Cynthia Herrera, PharmD, is a hematology/oncology clinical pharmacist practicing at Northwestern Memorial Hospital, Robert H. Lurie Comprehensive Cancer Center in Chicago, Illinois. She completed a post-graduate year 1 residency at Northwestern Memorial Hospital, and she completed her oncology post-graduate year 2 residency at the Dana-Farber Cancer Institute in Boston, Massachusetts. Her practice is mainly focused in hematologic malignancies and bone marrow/stem cell transplant. 
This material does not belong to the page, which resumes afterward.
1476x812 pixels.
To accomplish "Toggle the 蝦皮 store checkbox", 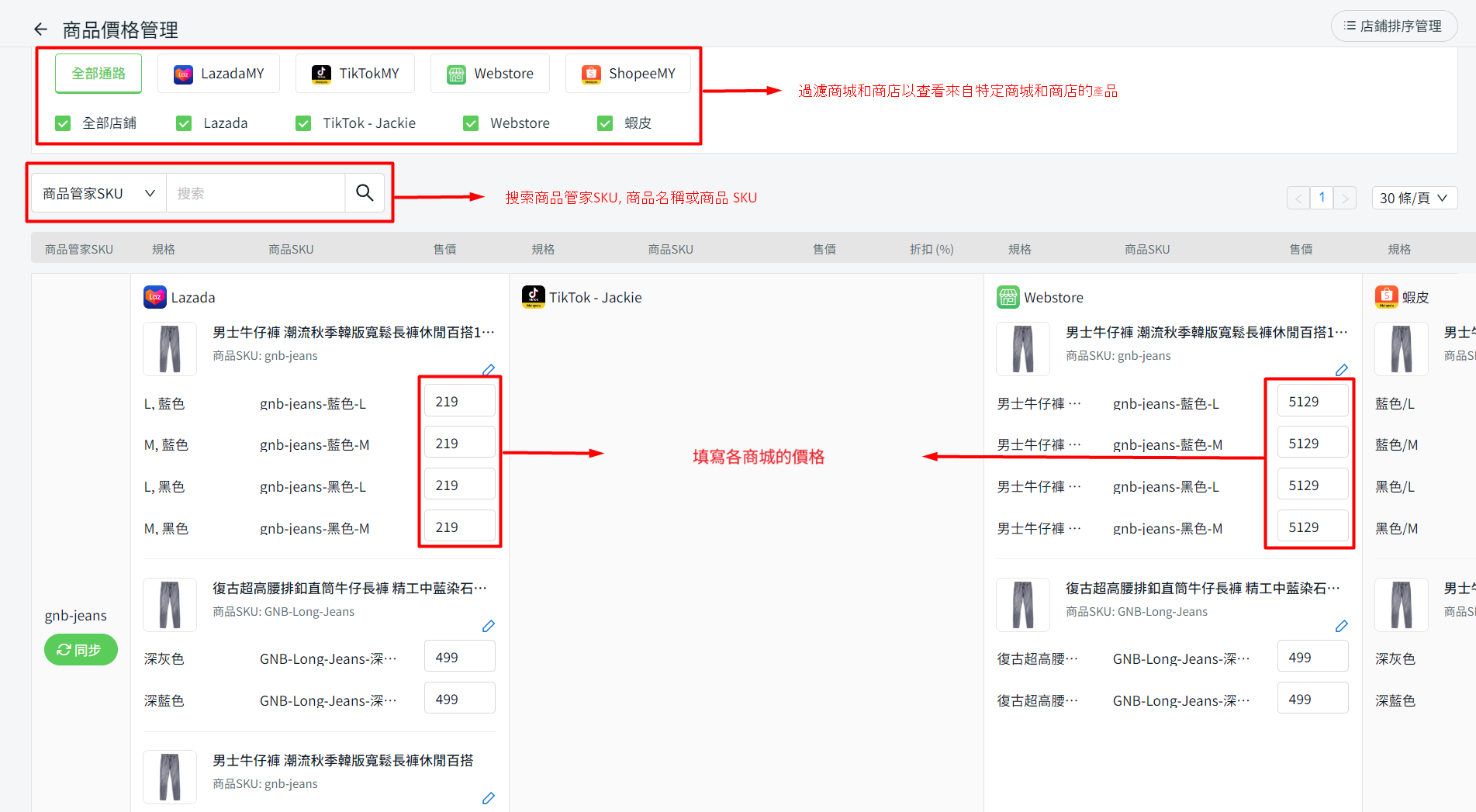I will coord(605,123).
It can be overwhelming for people with cancer who have either recently been diagnosed or who are undergoing changes in their treatment to navigate an experience with so much ambiguity. People with cancer may not always know how long treatments will last and what side effects may come from it. However, oncology pharmacists can help patients with cancer get a better understanding of the medications they may need to take, as well as help them effectively manage any potential side effects that arise. 

What does an oncology pharmacist do?

Working closely alongside oncologists, hematologists, and other clinical colleagues, oncology pharmacists manage medications for people with cancer who are in an outpatient clinic or who are admitted to the hospital. Whether it is at the beginning of the diagnosis, assisting with assessment, or providing guidance on treatment decisions and medication management, there is usually an oncology pharmacist involved in every patient’s oncology care.

When a person is admitted to the hospital where I work, for example, there is a team of inpatient and outpatient clinical oncology pharmacists that are closely monitoring every patient. After a person is diagnosed with cancer, we discuss with our team of doctors, nurses, and other health care providers what will be the best individualized treatment option available for the patient. Once a treatment is planned, oncology pharmacists work behind the scenes with the support of pharmacy technicians to mix and dispense the chemotherapy or biologic drugs and to make sure that the right medication and dose is given.

Oncology pharmacists also assess laboratory tests and organ function to make sure cancer treatments are dosed correctly. Depending on how well a person’s liver, heart, and kidneys are functioning, we might recommend dose adjustments of chemotherapy, for example, because problems with liver and kidney function can affect how the chemotherapy is processed by the body. This also includes providing recommendations on supportive therapies, such as how to treat an infection, working to treat nausea and vomiting, figuring out how to treat pain, what treatment is best for someone who develops a blood clot, and so much more.

Getting support from your oncology pharmacist

The best way to get support from your oncology pharmacist is to simply ask to talk with them. If you don’t directly interact with your oncology pharmacist, your nurse and physician work closely with them and can direct the oncology pharmacist your way if you ask for a visit.

Once you’re with your oncology pharmacist, feel free to ask them any treatment-related questions that you may have. Some of the best questions you can ask your oncology pharmacist include:

  • How does this treatment work to treat my cancer?

  • How long is the treatment for?

  • What side effects are most common with this treatment, and when should I expect them?

  • What can I do to help avoid experiencing any side effects from this treatment?

  • What can I do to help manage any side effects from this treatment?

  • I am taking some herbal supplements. Will they interact with my cancer treatment?

  • Do any of my current medications interact with the new cancer treatment I am starting?

  • Is it safe for me to take my blood thinners while I am on this new cancer treatment?

  • At what point should I contact my primary oncologist regarding any side effects I am experiencing?

  • Does my cancer treatment put me at high risk for any specific types of infections, and am I on any medications to help prevent those infections?

If it is your first time receiving treatment, your oncology pharmacist can come by before administering the medication and talk to you about the new therapy. Information that can be discussed includes:

  • What it will look like to receive the medication

  • How long the therapy will last

  • What side effects you may need to look out for

If you’re starting treatment for the first time, are confused about medications you’re currently on, are changing medications, or if you have questions about the side effects from new or previous treatments, don’t hesitate to reach out to your oncology pharmacist. We’re here to help.